History
- Name: 1895–1912: Iverna
- Owner: 1895–1902: Drogheda Steam Packet Company; 1902–1912: Lancashire and Yorkshire Railway;
- Operator: 1895–1902: Drogheda Steam Packet Company; 1902–1912: Lancashire and Yorkshire Railway;
- Route: 1895–1902: Drogheda – Liverpool
- Builder: A. & J. Inglis Glasgow
- Yard number: 239
- Launched: 22 August 1895
- Out of service: 1912
- Fate: Scrapped by Thos. W. Ward 1912

General characteristics
- Tonnage: 995 GRT
- Length: 255 ft (78 m)
- Beam: 30.2 ft (9.2 m)

= PS Iverna =

PS Iverna was a paddle steamer passenger vessel operated by the Drogheda Steam Packet Company from 1895 to 1902 and the Lancashire and Yorkshire Railway from 1902 to 1912.

==History==

She was built by A. & J. Inglis of Glasgow for the Drogheda Steam Packet Company and operated between Drogheda and Liverpool.
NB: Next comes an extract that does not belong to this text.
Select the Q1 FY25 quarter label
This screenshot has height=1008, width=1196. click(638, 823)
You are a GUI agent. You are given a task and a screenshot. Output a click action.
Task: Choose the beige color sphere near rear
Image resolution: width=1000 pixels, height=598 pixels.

In 1902 she was transferred to the Lancashire and Yorkshire Railway when they took over the business of the Drogheda company. Unlike Tredagh and Kathleen Mavourneen, which were scrapped following the arrival of the new screw steamers Colleen Bawn and Mellifont in 1903, Iverna and Norah Creina remained in service until they were sold for scrap in 1912.

In 1912 Iverna was scrapped by Thos. W. Ward of Inverkeithing.